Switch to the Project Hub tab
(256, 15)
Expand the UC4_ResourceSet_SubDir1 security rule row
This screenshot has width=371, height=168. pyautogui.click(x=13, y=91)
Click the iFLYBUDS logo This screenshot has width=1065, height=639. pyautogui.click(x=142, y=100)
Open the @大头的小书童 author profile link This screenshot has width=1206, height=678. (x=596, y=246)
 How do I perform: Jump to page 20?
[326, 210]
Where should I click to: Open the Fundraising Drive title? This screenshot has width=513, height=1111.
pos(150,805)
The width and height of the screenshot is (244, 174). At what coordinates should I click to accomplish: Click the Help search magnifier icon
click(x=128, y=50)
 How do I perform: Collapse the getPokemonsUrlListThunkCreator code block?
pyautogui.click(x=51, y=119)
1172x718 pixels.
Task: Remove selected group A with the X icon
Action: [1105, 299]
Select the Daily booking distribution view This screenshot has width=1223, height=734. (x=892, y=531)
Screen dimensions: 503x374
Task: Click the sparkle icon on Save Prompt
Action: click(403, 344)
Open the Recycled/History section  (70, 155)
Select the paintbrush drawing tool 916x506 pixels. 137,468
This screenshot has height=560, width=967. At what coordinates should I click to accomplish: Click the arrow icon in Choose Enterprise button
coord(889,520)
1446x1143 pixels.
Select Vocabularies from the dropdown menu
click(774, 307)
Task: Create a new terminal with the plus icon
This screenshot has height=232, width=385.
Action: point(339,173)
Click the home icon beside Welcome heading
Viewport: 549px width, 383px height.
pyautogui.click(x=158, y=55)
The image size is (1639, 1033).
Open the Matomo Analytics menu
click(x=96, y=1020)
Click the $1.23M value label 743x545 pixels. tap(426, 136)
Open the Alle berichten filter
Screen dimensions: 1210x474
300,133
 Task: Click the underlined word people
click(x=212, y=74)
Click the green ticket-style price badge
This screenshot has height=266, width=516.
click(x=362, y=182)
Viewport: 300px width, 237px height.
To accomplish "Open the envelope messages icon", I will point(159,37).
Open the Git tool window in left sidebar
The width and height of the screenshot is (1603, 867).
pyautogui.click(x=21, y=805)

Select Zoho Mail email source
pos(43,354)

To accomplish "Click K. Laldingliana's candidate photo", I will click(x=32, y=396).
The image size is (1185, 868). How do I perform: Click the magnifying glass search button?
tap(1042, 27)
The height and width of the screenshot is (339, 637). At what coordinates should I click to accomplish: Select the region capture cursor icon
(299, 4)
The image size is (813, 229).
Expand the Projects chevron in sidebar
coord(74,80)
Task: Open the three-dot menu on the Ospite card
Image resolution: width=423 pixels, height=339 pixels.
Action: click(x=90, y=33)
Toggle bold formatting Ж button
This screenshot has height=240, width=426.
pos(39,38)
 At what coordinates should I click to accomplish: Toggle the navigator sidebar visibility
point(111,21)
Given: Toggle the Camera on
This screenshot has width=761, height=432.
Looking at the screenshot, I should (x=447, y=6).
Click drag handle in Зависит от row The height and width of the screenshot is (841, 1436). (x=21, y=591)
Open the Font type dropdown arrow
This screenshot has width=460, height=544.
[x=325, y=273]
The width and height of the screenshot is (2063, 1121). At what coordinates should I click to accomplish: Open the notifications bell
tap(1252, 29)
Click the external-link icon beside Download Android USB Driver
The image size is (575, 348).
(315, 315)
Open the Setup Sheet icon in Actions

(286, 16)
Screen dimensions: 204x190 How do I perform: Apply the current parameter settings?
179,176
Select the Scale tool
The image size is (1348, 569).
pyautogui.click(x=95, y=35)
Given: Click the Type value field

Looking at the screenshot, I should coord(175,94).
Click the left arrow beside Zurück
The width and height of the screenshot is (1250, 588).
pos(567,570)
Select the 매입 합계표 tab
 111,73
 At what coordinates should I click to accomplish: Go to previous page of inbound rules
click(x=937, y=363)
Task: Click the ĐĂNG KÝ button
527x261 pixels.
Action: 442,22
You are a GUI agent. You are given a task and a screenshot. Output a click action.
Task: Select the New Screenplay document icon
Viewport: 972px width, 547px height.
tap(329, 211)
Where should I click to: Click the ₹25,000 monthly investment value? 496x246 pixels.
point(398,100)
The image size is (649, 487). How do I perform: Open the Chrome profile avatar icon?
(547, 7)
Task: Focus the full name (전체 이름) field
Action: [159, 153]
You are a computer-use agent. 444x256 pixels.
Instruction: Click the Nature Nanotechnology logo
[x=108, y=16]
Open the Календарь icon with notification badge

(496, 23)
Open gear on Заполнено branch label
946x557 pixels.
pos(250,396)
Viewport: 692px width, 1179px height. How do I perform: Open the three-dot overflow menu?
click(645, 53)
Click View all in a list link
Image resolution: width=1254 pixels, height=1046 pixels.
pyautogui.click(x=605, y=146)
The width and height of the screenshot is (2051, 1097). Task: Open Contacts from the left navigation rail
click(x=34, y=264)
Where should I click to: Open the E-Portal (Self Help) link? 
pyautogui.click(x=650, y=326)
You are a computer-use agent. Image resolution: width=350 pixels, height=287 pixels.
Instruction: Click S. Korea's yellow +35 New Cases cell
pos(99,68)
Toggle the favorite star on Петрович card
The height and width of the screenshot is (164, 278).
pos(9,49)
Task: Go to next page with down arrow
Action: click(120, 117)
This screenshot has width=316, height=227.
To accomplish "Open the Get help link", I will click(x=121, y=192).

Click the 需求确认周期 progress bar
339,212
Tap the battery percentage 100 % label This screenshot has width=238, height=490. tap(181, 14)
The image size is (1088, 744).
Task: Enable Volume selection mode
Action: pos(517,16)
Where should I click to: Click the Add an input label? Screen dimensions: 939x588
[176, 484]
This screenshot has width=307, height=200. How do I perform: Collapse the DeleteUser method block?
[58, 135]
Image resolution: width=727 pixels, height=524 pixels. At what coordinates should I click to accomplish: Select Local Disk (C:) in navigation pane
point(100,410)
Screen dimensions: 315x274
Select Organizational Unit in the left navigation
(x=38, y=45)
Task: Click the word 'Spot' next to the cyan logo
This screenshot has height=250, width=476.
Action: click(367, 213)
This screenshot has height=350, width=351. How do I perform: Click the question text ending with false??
****
JOB - Lay out every line of the listing above as a Markdown table with the columns "Row" and "Line". Number the rows and leave out any blank lines.

CORRECT OUTPUT -
| Row | Line |
|---|---|
| 1 | Switch to the Project Hub tab |
| 2 | (256, 15) |
| 3 | Expand the UC4_ResourceSet_SubDir1 security rule row |
| 4 | This screenshot has width=371, height=168. pyautogui.click(x=13, y=91) |
| 5 | Click the iFLYBUDS logo This screenshot has width=1065, height=639. pyautogui.click(x=142, y=100) |
| 6 | Open the @大头的小书童 author profile link This screenshot has width=1206, height=678. (x=596, y=246) |
| 7 |  How do I perform: Jump to page 20? |
| 8 | [326, 210] |
| 9 | Where should I click to: Open the Fundraising Drive title? This screenshot has width=513, height=1111. |
| 10 | pos(150,805) |
| 11 | The width and height of the screenshot is (244, 174). At what coordinates should I click to accomplish: Click the Help search magnifier icon |
| 12 | click(x=128, y=50) |
| 13 |  How do I perform: Collapse the getPokemonsUrlListThunkCreator code block? |
| 14 | pyautogui.click(x=51, y=119) |
| 15 | 1172x718 pixels. |
| 16 | Task: Remove selected group A with the X icon |
| 17 | Action: [1105, 299] |
| 18 | Select the Daily booking distribution view This screenshot has width=1223, height=734. (x=892, y=531) |
| 19 | Screen dimensions: 503x374 |
| 20 | Task: Click the sparkle icon on Save Prompt |
| 21 | Action: click(403, 344) |
| 22 | Open the Recycled/History section  (70, 155) |
| 23 | Select the paintbrush drawing tool 916x506 pixels. 137,468 |
| 24 | This screenshot has height=560, width=967. At what coordinates should I click to accomplish: Click the arrow icon in Choose Enterprise button |
| 25 | coord(889,520) |
| 26 | 1446x1143 pixels. |
| 27 | Select Vocabularies from the dropdown menu |
| 28 | click(774, 307) |
| 29 | Task: Create a new terminal with the plus icon |
| 30 | This screenshot has height=232, width=385. |
| 31 | Action: point(339,173) |
| 32 | Click the home icon beside Welcome heading |
| 33 | Viewport: 549px width, 383px height. |
| 34 | pyautogui.click(x=158, y=55) |
| 35 | The image size is (1639, 1033). |
| 36 | Open the Matomo Analytics menu |
| 37 | click(x=96, y=1020) |
| 38 | Click the $1.23M value label 743x545 pixels. tap(426, 136) |
| 39 | Open the Alle berichten filter |
| 40 | Screen dimensions: 1210x474 |
| 41 | 300,133 |
| 42 |  Task: Click the underlined word people |
| 43 | click(x=212, y=74) |
| 44 | Click the green ticket-style price badge |
| 45 | This screenshot has height=266, width=516. |
| 46 | click(x=362, y=182) |
| 47 | Viewport: 300px width, 237px height. |
| 48 | To accomplish "Open the envelope messages icon", I will point(159,37). |
| 49 | Open the Git tool window in left sidebar |
| 50 | The width and height of the screenshot is (1603, 867). |
| 51 | pyautogui.click(x=21, y=805) |
| 52 | Select Zoho Mail email source |
| 53 | pos(43,354) |
| 54 | To accomplish "Click K. Laldingliana's candidate photo", I will click(x=32, y=396). |
| 55 | The image size is (1185, 868). How do I perform: Click the magnifying glass search button? |
| 56 | tap(1042, 27) |
| 57 | The height and width of the screenshot is (339, 637). At what coordinates should I click to accomplish: Select the region capture cursor icon |
| 58 | (299, 4) |
| 59 | The image size is (813, 229). |
| 60 | Expand the Projects chevron in sidebar |
| 61 | coord(74,80) |
| 62 | Task: Open the three-dot menu on the Ospite card |
| 63 | Image resolution: width=423 pixels, height=339 pixels. |
| 64 | Action: click(x=90, y=33) |
| 65 | Toggle bold formatting Ж button |
| 66 | This screenshot has height=240, width=426. |
| 67 | pos(39,38) |
| 68 |  At what coordinates should I click to accomplish: Toggle the navigator sidebar visibility |
| 69 | point(111,21) |
| 70 | Given: Toggle the Camera on |
| 71 | This screenshot has width=761, height=432. |
| 72 | Looking at the screenshot, I should (x=447, y=6). |
| 73 | Click drag handle in Зависит от row The height and width of the screenshot is (841, 1436). (x=21, y=591) |
| 74 | Open the Font type dropdown arrow |
| 75 | This screenshot has width=460, height=544. |
| 76 | [x=325, y=273] |
| 77 | The width and height of the screenshot is (2063, 1121). At what coordinates should I click to accomplish: Open the notifications bell |
| 78 | tap(1252, 29) |
| 79 | Click the external-link icon beside Download Android USB Driver |
| 80 | The image size is (575, 348). |
| 81 | (315, 315) |
| 82 | Open the Setup Sheet icon in Actions |
| 83 | (286, 16) |
| 84 | Screen dimensions: 204x190 How do I perform: Apply the current parameter settings? |
| 85 | 179,176 |
| 86 | Select the Scale tool |
| 87 | The image size is (1348, 569). |
| 88 | pyautogui.click(x=95, y=35) |
| 89 | Given: Click the Type value field |
| 90 | Looking at the screenshot, I should coord(175,94). |
| 91 | Click the left arrow beside Zurück |
| 92 | The width and height of the screenshot is (1250, 588). |
| 93 | pos(567,570) |
| 94 | Select the 매입 합계표 tab |
| 95 |  111,73 |
| 96 |  At what coordinates should I click to accomplish: Go to previous page of inbound rules |
| 97 | click(x=937, y=363) |
| 98 | Task: Click the ĐĂNG KÝ button |
| 99 | 527x261 pixels. |
| 100 | Action: 442,22 |
| 101 | You are a GUI agent. You are given a task and a screenshot. Output a click action. |
| 102 | Task: Select the New Screenplay document icon |
| 103 | Viewport: 972px width, 547px height. |
| 104 | tap(329, 211) |
| 105 | Where should I click to: Click the ₹25,000 monthly investment value? 496x246 pixels. |
| 106 | point(398,100) |
| 107 | The image size is (649, 487). How do I perform: Open the Chrome profile avatar icon? |
| 108 | (547, 7) |
| 109 | Task: Focus the full name (전체 이름) field |
| 110 | Action: [159, 153] |
| 111 | You are a computer-use agent. 444x256 pixels. |
| 112 | Instruction: Click the Nature Nanotechnology logo |
| 113 | [x=108, y=16] |
| 114 | Open the Календарь icon with notification badge |
| 115 | (496, 23) |
| 116 | Open gear on Заполнено branch label |
| 117 | 946x557 pixels. |
| 118 | pos(250,396) |
| 119 | Viewport: 692px width, 1179px height. How do I perform: Open the three-dot overflow menu? |
| 120 | click(645, 53) |
| 121 | Click View all in a list link |
| 122 | Image resolution: width=1254 pixels, height=1046 pixels. |
| 123 | pyautogui.click(x=605, y=146) |
| 124 | The width and height of the screenshot is (2051, 1097). Task: Open Contacts from the left navigation rail |
| 125 | click(x=34, y=264) |
| 126 | Where should I click to: Open the E-Portal (Self Help) link?  |
| 127 | pyautogui.click(x=650, y=326) |
| 128 | You are a computer-use agent. Image resolution: width=350 pixels, height=287 pixels. |
| 129 | Instruction: Click S. Korea's yellow +35 New Cases cell |
| 130 | pos(99,68) |
| 131 | Toggle the favorite star on Петрович card |
| 132 | The height and width of the screenshot is (164, 278). |
| 133 | pos(9,49) |
| 134 | Task: Go to next page with down arrow |
| 135 | Action: click(120, 117) |
| 136 | This screenshot has width=316, height=227. |
| 137 | To accomplish "Open the Get help link", I will click(x=121, y=192). |
| 138 | Click the 需求确认周期 progress bar |
| 139 | 339,212 |
| 140 | Tap the battery percentage 100 % label This screenshot has width=238, height=490. tap(181, 14) |
| 141 | The image size is (1088, 744). |
| 142 | Task: Enable Volume selection mode |
| 143 | Action: pos(517,16) |
| 144 | Where should I click to: Click the Add an input label? Screen dimensions: 939x588 |
| 145 | [176, 484] |
| 146 | This screenshot has width=307, height=200. How do I perform: Collapse the DeleteUser method block? |
| 147 | [58, 135] |
| 148 | Image resolution: width=727 pixels, height=524 pixels. At what coordinates should I click to accomplish: Select Local Disk (C:) in navigation pane |
| 149 | point(100,410) |
| 150 | Screen dimensions: 315x274 |
| 151 | Select Organizational Unit in the left navigation |
| 152 | (x=38, y=45) |
| 153 | Task: Click the word 'Spot' next to the cyan logo |
| 154 | This screenshot has height=250, width=476. |
| 155 | Action: click(367, 213) |
| 156 | This screenshot has height=350, width=351. How do I perform: Click the question text ending with false?? |